Let you go, he thought, and the words were so vast, so annihilating, that for a moment he could scarcely breathe.
“End this,” he said. “Before it does more harm.”
“End this.” She repeated it, quietly. Testing it. “You wish to end this.”
“I wish to protect—”
“Do not.” The word cracked through the room. “Do not stand there and call this protection. Do not pretend that destroying the best thing that has ever happened to either of us is an act of kindness.”
“Lorraine—”
“You are not protecting me. You are not protecting Thomas. You are protecting yourself.” She stepped toward him, and the composure she had carried into the room began to fracture.
He saw it—in the brightness of her eyes, the tremor in her jaw, the tension in her hands.
“You are doing exactly what you did after Badajoz. Exactly what you did after the letter. You are faced with something that frightens you, and instead of fighting, you freeze.”
“This is not the same—”
“It is precisely the same. It is the same pattern you have followed for four years. Something begins to matter, and you seal it off before it can wound you. William mattered, so you sealed off Thomas. Thomas began to matter, so you shut yourself in your study. I began to matter, so you—”
She broke off, drawing a breath that trembled.
“So you stand here and call it an arrangement, and speak of ending it cleanly, as though we were dissolving a business agreement. As though I did not hold you in the dark while you wept for men whose names you carry like a burden. As though you did not kneel on a nursery floor and promise a child you would not leave him.” Her voice dropped.

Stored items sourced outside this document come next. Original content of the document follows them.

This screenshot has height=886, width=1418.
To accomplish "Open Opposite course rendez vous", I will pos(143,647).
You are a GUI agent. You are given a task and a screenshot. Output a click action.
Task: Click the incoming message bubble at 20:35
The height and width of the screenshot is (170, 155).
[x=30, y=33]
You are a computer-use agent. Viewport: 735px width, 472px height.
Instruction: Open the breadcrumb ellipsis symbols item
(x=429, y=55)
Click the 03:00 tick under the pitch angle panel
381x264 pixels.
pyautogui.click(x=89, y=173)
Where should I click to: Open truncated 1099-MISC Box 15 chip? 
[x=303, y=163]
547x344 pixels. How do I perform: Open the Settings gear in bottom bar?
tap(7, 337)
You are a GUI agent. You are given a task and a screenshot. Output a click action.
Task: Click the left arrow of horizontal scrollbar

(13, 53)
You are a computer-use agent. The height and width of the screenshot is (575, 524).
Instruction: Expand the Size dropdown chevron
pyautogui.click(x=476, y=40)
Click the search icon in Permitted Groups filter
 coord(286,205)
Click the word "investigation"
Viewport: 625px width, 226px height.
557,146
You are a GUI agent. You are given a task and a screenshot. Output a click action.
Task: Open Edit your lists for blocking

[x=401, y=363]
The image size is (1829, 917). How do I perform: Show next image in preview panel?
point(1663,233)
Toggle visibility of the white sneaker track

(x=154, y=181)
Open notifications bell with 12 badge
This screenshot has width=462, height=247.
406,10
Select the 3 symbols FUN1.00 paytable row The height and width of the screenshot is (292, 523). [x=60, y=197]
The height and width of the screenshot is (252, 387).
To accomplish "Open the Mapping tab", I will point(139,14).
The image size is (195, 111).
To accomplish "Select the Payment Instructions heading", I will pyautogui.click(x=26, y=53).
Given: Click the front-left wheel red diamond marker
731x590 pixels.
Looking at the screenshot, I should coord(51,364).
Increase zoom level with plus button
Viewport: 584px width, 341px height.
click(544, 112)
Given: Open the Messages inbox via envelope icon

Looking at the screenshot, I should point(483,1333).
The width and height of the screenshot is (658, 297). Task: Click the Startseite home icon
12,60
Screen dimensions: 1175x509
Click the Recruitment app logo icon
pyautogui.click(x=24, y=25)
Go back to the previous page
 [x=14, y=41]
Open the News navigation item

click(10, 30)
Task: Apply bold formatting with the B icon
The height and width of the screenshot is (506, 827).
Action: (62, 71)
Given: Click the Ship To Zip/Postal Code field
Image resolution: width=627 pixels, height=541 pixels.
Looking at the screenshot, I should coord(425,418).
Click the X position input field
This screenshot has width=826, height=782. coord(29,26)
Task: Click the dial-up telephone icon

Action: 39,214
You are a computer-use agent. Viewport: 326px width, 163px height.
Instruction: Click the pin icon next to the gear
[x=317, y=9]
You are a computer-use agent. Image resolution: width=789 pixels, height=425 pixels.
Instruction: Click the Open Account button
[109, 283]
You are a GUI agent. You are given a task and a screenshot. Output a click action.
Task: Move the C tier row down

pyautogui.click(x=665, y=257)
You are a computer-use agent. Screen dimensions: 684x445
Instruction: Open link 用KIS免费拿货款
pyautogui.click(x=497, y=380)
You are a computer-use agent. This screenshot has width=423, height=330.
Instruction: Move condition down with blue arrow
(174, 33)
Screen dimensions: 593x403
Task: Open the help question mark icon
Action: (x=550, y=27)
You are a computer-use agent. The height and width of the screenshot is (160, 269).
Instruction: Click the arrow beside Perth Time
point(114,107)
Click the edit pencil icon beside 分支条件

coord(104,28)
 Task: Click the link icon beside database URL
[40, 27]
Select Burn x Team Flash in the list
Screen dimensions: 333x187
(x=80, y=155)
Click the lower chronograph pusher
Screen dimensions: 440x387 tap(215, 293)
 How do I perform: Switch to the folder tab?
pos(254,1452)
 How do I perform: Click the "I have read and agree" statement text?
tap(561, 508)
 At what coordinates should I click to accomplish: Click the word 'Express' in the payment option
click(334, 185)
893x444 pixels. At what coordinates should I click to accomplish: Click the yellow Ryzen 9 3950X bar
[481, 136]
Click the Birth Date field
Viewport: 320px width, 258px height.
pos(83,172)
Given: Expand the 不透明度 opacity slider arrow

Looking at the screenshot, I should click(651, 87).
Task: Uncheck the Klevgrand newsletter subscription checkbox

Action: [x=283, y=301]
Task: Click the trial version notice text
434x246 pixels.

“As though you did not tell me you loved me.”
The words hung between them—fragile and immovable.
“I do love you,” Dominic said, and the admission stripped him bare. “That is why—”
“If the next words you speak are ‘that is why I must let you go,’ I will never forgive you.”
He closed his mouth.
Lorraine crossed the remaining distance between them. She stood before him—close enough that he could see everything she was refusing to hide: the anger, the grief, the love that made both unbearable.
“You have spent four years punishing yourself for three seconds in a Spanish ravine,” she said, her voice low and fierce.
“And I have watched you—for three months I have watched you—climb out of that grave, inch by inch. I have watched you hold a child, admire a child’s painting, and love me as though the world might end.
” She held his gaze. “Do not climb back in.”
He said nothing.
He had no words left. The careful argument lay in ruins, dismantled by a woman who fought not with logic, but with truth—and who knew every weakness in him, because he had shown them to her, willingly, in the dark, believing—foolishly—that such vulnerability was anything other than a loaded weapon aimed at his own chest.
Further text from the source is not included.